Carte postale pour correspondance "encadrée"

On écrit beaucoup au Poilu et il écrit beaucoup, parfois sur carte postale restrictive lorsqu'il est sur le front en première ligne. Le Poilu vise surtout à rassurer sur son sort, même s’il évoque souvent les misères subies, chaleur, froid, boue… Écrire souvent, même quelques mots, c’est rassurer les proches, prouver qu’on est vivant à la date d‘écriture. Souvent on échange sur la date de la dernière lettre arrivée et on parle du colis reçu ou attendu.

L'Ouest-Éclair publiera des lettres de soldats rennais anonymes, telle celle-ci d’un poilu à son père : « Depuis deux jours notre canon crache sans cesse et nous n’avons aucun blessé […] J’ai assisté il y a quatre jours à un combat décisif à notre avantage… » S’agit-il vraiment d’une lettre ou plutôt d’un document de propagande car la lettre les noms de lieux et d’unité ne sont pas non plus cités. D’autres lettres de ce genre seront publiées et sont peu crédibles.

Parfois peu de choses

Dès le 11 août 1914, le Rennais Gustave Giraudeau, 21 ans, sergent au 41e RI, rassure ses parents : « Chers parents, vous avez dû recevoir ma carte de Creil, depuis nous avons marché et après un voyage de 32 heures en chemin de fer et une marche de 12 km, nous venons d’arriver ici à 30 km de la frontière. Je vous dirai laquelle lorsque je reviendrai mais nous sommes encore loin de l’ennemi, rien à craindre pour le moment. Je ne vois rien de plus à vous dire, je suis en excellente santé, j’espère qu’il en est de même pour vous… » Certains, tel René Porcher, qui écrit pendant quatre ans à sa chère maman qui habite rue Dupont des Loges, sont laconiques, ne racontent rien. On ne lit pas dans toutes des informations précises sur la dureté des assauts et les pertes en morts et blessés dans l’unité. D’ailleurs on pense que la censure veille, donc autant pratiquer l’autocensure pour éviter un blocage ou pour ne pas effrayer les civils. En fait très peu des centaines de milliers de lettres qui circulent chaque jour passent à la censure qui a surtout pour but de mesurer le moral des troupes.

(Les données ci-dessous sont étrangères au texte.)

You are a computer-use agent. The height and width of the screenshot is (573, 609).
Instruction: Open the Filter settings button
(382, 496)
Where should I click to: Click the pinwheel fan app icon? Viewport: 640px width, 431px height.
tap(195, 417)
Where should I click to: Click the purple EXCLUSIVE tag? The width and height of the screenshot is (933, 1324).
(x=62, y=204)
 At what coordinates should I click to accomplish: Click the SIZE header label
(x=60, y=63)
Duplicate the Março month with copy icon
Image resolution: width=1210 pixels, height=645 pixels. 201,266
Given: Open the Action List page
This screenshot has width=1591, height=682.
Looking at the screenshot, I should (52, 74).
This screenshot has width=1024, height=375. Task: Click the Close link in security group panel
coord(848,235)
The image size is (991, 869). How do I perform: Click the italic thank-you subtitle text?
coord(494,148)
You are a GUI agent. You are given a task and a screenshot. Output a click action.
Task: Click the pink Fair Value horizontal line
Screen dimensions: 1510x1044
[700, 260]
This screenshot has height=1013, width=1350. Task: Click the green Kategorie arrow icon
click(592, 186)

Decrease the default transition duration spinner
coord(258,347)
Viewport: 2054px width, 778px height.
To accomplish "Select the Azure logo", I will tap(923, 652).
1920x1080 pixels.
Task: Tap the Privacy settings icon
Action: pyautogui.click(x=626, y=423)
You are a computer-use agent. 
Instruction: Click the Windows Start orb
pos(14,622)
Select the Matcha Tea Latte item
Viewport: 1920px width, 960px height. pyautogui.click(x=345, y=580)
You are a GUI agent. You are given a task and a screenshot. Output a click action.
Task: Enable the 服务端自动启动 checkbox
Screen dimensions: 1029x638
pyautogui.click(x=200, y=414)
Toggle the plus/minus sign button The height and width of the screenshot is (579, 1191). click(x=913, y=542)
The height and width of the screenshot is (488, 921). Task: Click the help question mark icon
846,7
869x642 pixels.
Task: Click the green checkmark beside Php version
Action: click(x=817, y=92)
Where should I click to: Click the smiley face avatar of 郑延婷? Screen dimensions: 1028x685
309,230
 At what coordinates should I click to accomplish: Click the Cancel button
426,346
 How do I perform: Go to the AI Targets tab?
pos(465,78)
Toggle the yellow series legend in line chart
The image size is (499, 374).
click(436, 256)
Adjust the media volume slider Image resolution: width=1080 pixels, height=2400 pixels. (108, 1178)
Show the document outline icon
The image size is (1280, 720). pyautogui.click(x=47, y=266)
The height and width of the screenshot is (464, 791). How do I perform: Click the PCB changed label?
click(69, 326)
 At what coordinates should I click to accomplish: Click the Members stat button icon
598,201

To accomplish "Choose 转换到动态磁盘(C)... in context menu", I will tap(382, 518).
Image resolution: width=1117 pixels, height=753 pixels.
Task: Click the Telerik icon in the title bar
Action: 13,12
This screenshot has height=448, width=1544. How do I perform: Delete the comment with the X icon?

Joseph Alesté au 41e RI, début 1915,[1]

Des lettres très détaillées

Lettre du sous-lieutenant Joseph Alesté, écrite la veille de l'offensive en Artois. [2]

Des lettres qui passent la censure et dans lesquelles des Poilus racontent crûment leur guerre sont nombreuses. À titre d’exemples, les lettres de deux Rennais. Joseph Alesté, sous-lieutenant au 41e R.I., a envoyé, de l’Artois, de février à juin 1915, en moins de quatre mois, 1 télégramme, 13 cartes et 26 lettres à son épouse, soit en moyenne un courrier tous les deux jours et demi. Le 3 avril 1915, optimiste, il lui écrit : « Enfin, chère petite femme, ne t’impatiente pas : encore 4 mois au plus et ce sera fini. D’ici là je vais tâcher de faire disparaître le plus de Boches possibles et j’aurais rendu service à l’humanité. »

Le 8 mai, il annonce, à demi-mot, « c’est pour demain » - il s’agit de l’offensive d’Artois voulue par Joffre - et il dit être « enfin content de taper un bon coup » et que le moral de ses hommes est excellent et est certain de pouvoir compter sur eux pendant tous les jours où il faudra se battre pour assurer enfin la victoire finale. Il sort vivant des combats du 9 au 12 mai. Le 24, et il s’emporte contre les nouvelles déformées à l’arrière par la presse : « Je suis heureux que les journaux réussissent à vous combler de joie, mais ici nous ne sommes pas de votre avis. […] Les journaux ont oublié de vous dire le nombre des pertes. » « De mon côté nous n’avons rien fait de bon que de perdre des hommes, j’en aurai long à dire à ce sujet après la guerre. Nous nous sommes battus du 9 au 14 ; depuis nous occupons comme par le passé nos tranchées. Depuis le 9 au matin, je n’ai donc pu ni me laver ni me changer […) Sur les 300 m de distance qui nous séparent des Boches, gisent tous les corps de nos camarades […] Cela commence à sentir très fort. » Et de citer plusieurs Rennais tués lors de l’offensive inutile.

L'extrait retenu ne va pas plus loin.